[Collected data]

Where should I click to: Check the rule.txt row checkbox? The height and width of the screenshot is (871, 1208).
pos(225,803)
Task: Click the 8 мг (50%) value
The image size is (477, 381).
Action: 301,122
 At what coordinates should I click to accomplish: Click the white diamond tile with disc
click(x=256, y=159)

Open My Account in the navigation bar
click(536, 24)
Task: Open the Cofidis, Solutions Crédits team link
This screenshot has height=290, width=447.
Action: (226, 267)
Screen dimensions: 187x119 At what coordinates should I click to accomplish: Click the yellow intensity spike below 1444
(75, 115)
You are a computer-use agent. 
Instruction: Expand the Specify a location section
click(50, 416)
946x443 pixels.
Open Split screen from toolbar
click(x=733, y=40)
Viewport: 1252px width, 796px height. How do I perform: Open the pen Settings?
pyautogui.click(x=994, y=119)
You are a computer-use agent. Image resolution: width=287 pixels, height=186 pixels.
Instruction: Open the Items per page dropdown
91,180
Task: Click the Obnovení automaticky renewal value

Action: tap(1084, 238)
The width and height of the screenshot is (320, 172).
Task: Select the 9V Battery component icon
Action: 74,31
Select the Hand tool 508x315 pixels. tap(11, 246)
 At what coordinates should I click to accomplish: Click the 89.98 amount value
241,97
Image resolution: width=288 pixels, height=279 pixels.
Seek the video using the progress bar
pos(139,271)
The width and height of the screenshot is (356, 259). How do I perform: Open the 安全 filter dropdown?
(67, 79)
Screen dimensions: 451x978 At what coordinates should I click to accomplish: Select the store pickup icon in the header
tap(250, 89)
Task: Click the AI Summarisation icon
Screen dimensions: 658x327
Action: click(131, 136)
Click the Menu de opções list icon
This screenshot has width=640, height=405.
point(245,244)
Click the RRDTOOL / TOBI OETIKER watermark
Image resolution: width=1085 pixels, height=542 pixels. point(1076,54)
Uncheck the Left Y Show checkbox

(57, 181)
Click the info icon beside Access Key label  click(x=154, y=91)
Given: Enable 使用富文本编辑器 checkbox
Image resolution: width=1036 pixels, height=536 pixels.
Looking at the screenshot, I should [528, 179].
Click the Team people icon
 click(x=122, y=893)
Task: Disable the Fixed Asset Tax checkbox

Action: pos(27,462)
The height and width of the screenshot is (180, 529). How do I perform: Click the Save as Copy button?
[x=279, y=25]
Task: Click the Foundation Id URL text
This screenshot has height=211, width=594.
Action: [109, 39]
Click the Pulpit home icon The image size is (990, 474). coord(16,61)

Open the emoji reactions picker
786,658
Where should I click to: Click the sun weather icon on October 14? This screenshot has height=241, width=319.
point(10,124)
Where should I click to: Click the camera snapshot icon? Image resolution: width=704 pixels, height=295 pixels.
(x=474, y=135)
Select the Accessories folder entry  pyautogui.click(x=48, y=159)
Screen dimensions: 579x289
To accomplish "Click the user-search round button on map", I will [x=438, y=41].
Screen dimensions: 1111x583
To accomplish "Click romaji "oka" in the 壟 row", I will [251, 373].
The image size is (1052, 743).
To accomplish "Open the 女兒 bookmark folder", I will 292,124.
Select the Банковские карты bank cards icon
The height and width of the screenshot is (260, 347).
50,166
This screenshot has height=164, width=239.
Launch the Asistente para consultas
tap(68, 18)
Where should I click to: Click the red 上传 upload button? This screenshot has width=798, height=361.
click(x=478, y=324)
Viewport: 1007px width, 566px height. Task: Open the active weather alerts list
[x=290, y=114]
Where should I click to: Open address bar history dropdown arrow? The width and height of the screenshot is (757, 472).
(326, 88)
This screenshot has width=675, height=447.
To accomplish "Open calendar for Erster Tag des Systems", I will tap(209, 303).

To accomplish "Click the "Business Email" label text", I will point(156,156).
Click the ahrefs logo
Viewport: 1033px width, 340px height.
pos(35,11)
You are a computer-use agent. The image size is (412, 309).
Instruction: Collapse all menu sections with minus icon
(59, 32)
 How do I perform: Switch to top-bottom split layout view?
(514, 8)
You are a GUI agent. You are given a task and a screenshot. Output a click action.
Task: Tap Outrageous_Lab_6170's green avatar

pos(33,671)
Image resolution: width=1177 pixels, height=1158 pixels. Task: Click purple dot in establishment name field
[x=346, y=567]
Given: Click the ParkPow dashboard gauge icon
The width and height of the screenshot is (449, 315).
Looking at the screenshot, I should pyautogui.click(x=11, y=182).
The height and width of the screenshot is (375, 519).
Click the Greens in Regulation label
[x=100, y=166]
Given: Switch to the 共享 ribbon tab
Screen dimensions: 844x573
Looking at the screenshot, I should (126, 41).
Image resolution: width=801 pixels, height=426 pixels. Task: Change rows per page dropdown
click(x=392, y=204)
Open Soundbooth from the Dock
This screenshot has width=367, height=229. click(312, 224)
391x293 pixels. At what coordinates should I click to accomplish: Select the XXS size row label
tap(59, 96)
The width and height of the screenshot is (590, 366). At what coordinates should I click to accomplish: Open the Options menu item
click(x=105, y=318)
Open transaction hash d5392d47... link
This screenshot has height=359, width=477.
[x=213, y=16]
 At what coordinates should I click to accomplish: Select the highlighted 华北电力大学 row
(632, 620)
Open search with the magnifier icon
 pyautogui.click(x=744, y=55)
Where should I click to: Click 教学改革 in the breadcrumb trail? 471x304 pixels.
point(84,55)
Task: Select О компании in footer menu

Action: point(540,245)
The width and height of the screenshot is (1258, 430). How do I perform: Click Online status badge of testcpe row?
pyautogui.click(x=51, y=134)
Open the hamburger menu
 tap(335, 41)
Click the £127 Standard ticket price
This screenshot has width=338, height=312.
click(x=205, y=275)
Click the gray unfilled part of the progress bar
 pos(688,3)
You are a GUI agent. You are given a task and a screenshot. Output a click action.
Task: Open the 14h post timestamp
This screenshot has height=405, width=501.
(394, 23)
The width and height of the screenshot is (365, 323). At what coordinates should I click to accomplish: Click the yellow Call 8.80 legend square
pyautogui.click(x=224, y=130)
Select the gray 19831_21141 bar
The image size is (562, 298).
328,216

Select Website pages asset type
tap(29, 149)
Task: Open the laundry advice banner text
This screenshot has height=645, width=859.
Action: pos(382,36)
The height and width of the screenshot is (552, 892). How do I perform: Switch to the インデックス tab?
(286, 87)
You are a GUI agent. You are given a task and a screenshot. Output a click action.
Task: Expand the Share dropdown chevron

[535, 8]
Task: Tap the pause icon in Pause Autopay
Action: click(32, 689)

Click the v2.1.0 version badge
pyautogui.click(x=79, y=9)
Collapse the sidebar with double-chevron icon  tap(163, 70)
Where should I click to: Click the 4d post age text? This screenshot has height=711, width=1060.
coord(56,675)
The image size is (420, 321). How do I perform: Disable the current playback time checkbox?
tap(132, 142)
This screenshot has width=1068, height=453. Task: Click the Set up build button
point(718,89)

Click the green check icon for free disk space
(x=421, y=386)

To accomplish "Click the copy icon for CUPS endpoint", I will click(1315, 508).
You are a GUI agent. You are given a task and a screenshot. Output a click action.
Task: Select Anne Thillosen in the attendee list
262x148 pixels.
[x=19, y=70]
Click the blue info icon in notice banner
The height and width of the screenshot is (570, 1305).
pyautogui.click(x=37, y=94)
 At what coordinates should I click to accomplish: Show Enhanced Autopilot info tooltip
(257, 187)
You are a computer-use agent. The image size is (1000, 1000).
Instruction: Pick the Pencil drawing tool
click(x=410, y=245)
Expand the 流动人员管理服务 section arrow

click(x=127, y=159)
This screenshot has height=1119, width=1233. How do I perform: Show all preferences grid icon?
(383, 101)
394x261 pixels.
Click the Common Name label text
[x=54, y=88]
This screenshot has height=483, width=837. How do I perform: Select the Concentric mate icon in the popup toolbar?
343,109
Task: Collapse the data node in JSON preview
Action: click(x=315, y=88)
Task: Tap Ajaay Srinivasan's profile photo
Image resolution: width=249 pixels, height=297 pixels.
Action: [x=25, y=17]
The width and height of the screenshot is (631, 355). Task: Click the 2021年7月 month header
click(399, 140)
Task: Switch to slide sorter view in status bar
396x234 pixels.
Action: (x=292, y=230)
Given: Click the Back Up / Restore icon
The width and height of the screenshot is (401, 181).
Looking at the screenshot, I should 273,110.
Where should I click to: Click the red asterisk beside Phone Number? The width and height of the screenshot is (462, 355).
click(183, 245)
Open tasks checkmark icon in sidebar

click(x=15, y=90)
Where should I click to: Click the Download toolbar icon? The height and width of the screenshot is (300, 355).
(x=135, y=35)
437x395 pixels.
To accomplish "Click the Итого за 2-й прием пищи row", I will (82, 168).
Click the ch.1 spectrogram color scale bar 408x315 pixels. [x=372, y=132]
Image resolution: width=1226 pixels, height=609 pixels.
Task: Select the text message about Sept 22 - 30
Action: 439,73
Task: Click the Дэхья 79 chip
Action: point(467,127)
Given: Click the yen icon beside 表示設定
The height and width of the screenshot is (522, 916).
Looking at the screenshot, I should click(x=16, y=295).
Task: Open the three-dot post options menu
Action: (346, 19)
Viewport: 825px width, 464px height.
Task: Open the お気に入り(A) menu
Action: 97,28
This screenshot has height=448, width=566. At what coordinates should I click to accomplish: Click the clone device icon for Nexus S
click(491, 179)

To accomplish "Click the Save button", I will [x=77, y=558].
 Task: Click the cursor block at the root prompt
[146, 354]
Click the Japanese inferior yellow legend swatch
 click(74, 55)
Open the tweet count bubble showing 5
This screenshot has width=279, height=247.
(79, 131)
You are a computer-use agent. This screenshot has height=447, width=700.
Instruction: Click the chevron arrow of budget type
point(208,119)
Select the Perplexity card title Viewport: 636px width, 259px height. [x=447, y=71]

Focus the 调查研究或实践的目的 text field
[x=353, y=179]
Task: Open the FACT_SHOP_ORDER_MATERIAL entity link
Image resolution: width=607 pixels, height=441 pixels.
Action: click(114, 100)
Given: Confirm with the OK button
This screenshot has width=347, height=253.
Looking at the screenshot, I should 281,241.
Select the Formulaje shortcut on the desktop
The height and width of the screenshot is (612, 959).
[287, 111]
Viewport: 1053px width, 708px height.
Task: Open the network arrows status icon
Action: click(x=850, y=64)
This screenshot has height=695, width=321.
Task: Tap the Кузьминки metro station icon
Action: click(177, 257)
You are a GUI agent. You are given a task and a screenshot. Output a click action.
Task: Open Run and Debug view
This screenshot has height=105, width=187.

## ACTIVITY
Using the records above, please retype only the run of lines from the line holding "Task: Open the FACT_SHOP_ORDER_MATERIAL" through the last line, both ends included.

## RESPONSE FOR THIS EXERCISE
Task: Open the FACT_SHOP_ORDER_MATERIAL entity link
Image resolution: width=607 pixels, height=441 pixels.
Action: click(114, 100)
Given: Confirm with the OK button
This screenshot has width=347, height=253.
Looking at the screenshot, I should 281,241.
Select the Formulaje shortcut on the desktop
The height and width of the screenshot is (612, 959).
[287, 111]
Viewport: 1053px width, 708px height.
Task: Open the network arrows status icon
Action: click(x=850, y=64)
This screenshot has height=695, width=321.
Task: Tap the Кузьминки metro station icon
Action: click(177, 257)
You are a GUI agent. You are given a task and a screenshot. Output a click action.
Task: Open Run and Debug view
This screenshot has height=105, width=187.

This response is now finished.